As Israel is to Louisiana, Nigeria is to Alabama: And Yemen is to Vermont, at least according to an absolutely fascinating map published this past week in The Economist magazine that matches each U.S. state with a country whose GDP most closely resembles that particular state’s GDP. Ohio’s economy is comparable, for example to Belgium’s, while New York’s is equivalent to that of Australia, and Virginia’s is comparable to Poland. Even the District of Columbia is the equivalent of Kuwait.
The comparisons are interesting, but the larger message is that every single U.S. state has an economy as big as that of some countries, so collectively the United States economy is huge.
The map also affords interesting comparisons by population.. If you click on the blue "Population" box, the map displays the country whose population size is equivalent to each state – Oklahoma is comparable to Congo-Brazzaville, Virginia is equivalent to Burundi, Idaho is equivalent to Guinea-Bissau, Wyoming is equivalent to the Solomon Islands, Colorado is equivalent to Eritrea, and so on.Absolutely fascinating.
A Moviegoer’s Comment: This past Saturday night after a viewing of the film "The King’s Speech," the audience in the east side Cleveland movie theater where my wife and I were watching the film broke into applause. Now, I enjoyed the film and I appreciated the actors’ fine performances. But exactly to whom or to what was the audience showing its appreciation? Am I the only one that finds applauding for a movie a little odd?

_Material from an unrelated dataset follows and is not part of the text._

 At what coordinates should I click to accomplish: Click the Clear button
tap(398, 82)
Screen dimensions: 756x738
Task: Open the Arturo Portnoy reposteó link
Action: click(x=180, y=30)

Admittedly, it is unusual for me to have seen this movie, or any movie, in a theater. Our viewing of "The King’s Speech" marked the first time that my wife and I had gone to the movies, just the two of us, since we saw "The Madness of King George" about sixteen years ago. Without intending, we seem to have limited our range of moviegoing exclusively to films portraying British monarchs named George that have disabilities constraining their abilities to fulfill their kingly duties. This is, shall we say, a rather limited genre. .
I don’t know if there is such an Oscar, but if there were an award for best adaptation of classical music for dramatic effect, "The King’s Speech" would be a clear winner. The film’s use of the first portion of the Second Movement from Beethoven’s Seventh Symphony during the dramatic moment that Colin Firth as King George VI finally delivered his "speech" was brilliant. The movie ends with an excerpt from Beethoven’s Emperor Concerto, which is a nice touch, as well.